Now it may be true that Democrats tend to be less concerned about the personal moral lives of elected officials—e.g., as a voter I don’t really feel it’s any of my business if my Congressman reads porn, has an affair, is rude to his mother, etc. etc., whereas a number of conservatives consider that these are legitimate issues of character that should be taken into account in choosing a public servant. That’s another debate. But I don’t think you’re correct in saying that Democrats are held less accountable than Republicans for the professional and legal ethics of their conduct. It certainly doesn’t seem so from the records of actual Democratic and Republican politicians.

By the way, the chief reason for calling Prop. 209 (the legislation banning any governmental affirmative action policies in California) “racist” was that it explicitly singles out race (and gender) as a category in which any type of preference policies are forbidden. As one of the dissenting Ninth Circuit Court justices wrote,

So the argument that such anti-affirmative action policies were “racist” was not because they merely didn’t give preferential treatment to racial minorites, but because they explicitly targeted race as a category (unlike most other demographic categories) where preferential policies could not even be considered, in any way or for any reason. Other groups, however, could still seek preferential policies where they felt it was necessary or desirable. To the extent that, as Judge Norris claimed, this denies to racial minorities some benefits of representative government that aren’t denied to other minority groups, it might be considered racist.

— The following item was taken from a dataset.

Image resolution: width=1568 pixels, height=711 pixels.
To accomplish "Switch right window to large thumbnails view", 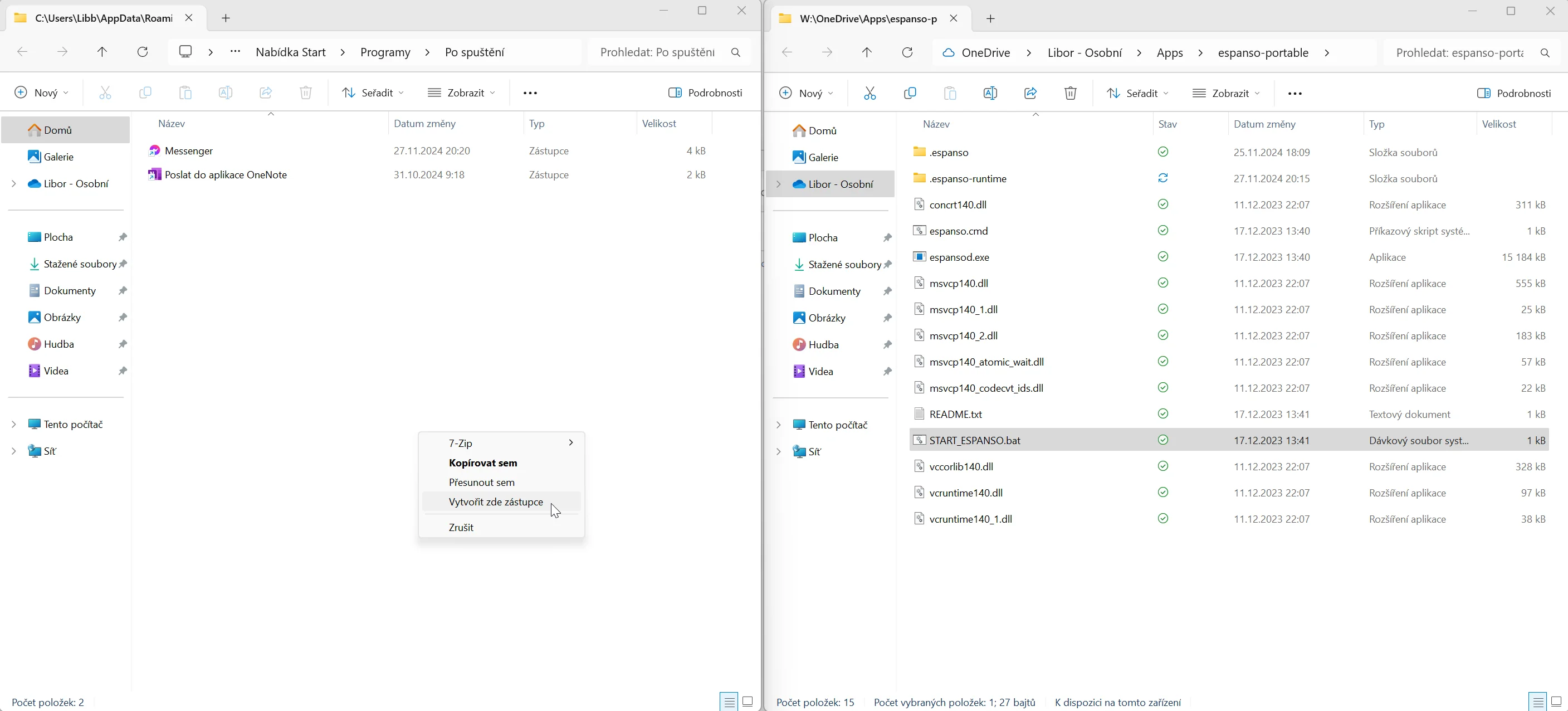I will 1556,702.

It’s my understanding that some forms of affirmative action include lower requirements for certain minority groups on some tests/admission standards. I’m very opposed to this. It’s insulting to the people it’s supposed to help. It’s essentially saying that “we don’t think you can do as well as whites, so you don’t have to in order to be provided the same opportunities.”

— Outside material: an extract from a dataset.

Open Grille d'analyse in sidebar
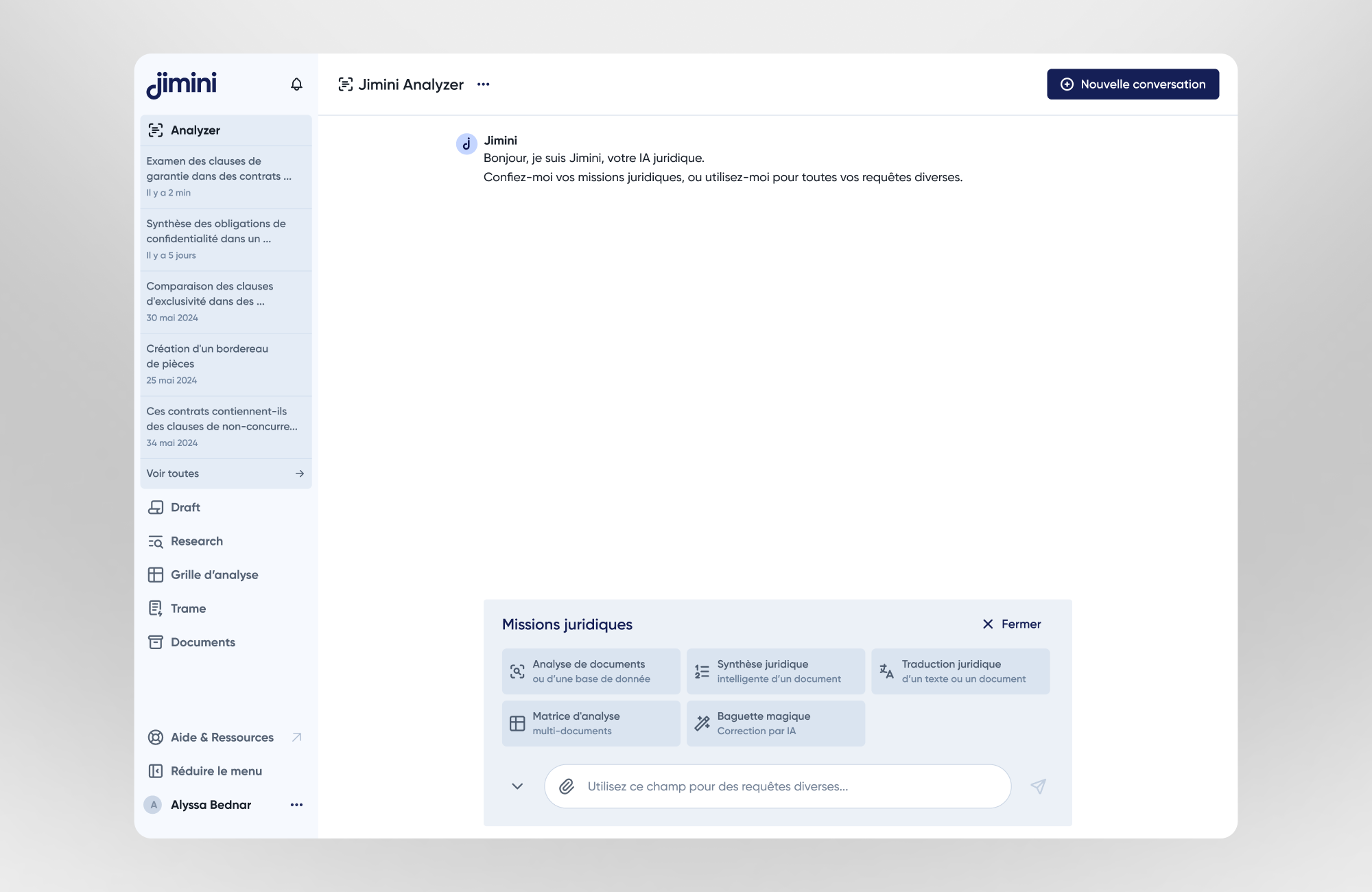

Two incidents come to mind…

  1. Bill Clinton admitted to trying marijuana once in college. He ends up getting lynched by the Republicans as a result.
    George W. Bush steadfastly refuses to address allegations he had a past cocaine addiction. The Republicans are suspiciously silent.

  2. Bill Clinton admitted he did not serve in Vietnam. He ends up being tarred a “draft dodger” by the Republicans as a result.
    George W. Bush refuses to release his military records, or to address charges he was AWOL from service from 1972-1973. The Republicans are suspiciously silent.

Dunno about anyone else, but I also wonder where Crafter_Man gets his allegations from. Maybe he figures stonewalling is better than honesty, eh?

I would guess that almost all (I haven’t found an exception, but I’m sure there is one) racists are against affirmative action, but not everyone who is against affirmative action is a racist.

A conversation with someone who is against AA would definitely raise a red flag on my personal racist scale, but I’d dig deeper before making a final judgment call.